I had recently heard on the radio about a tropical butterfly exhibit out at the Meijer Gardens and Sculpture Park, which is in Grand Rapids.  This Park has piqued my imagination for about a year and I figured this was the time to go.  So we jumped in the car and off we went.

I wasn't out of the car five minutes when I started taking photos - check out this sculpture:

 How many faces do you see?  I was just blown away by this sculpture!  Due to the weather (and time) we didn't take in the Sculpture Park, but if this piece is any indication of what else is there, be sure I will return.

Even the walkway had amazing art:

I imagine on a beautiful sunny day these gardens are spectacular - even on this cold, damp and blustery day they looked inviting.

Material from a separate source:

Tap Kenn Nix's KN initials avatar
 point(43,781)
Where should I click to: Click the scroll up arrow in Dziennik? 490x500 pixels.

When you enter the building, your eyes are drawn immediately to the floor.  Look at these wonderful brass images that are embedded in the surface.  We decided they must be extremely enlarged images of pollen grains...very appropriate for a botanical garden.

Because it was lunchtime, we were feeling a bit peckish, so our first stop was the diner, the ceiling of which was decorated with these luminous (and enormous) glass flowers, which graded in color from deep red to orange, to yellows, then greens, blues and purples.

Our appetites sated, we sallied forth in search of the tropical butterflies.  Perhaps they were in here.

Nope - but we were in a gallery full of cacti, many of which were flowering.

Do you see what is peeking over the edge of the succulent?

It's a family of meerkats!

From the dry hot desert we moved into the hot and humid tropics, where many species of orchids were blooming away.

This small greenhouse is called an Edwardian Box, and these were very popular in the late 1800s/early 1900s.  

But we were here to see butterflies.  They had a lone monarch caterpillar in the room at the end of the cacti exhibit - I was extremely disappointed thinking that was IT for the butterfly display, but the man assured me that the tropical butterflies were in the Conservatory - just keep going.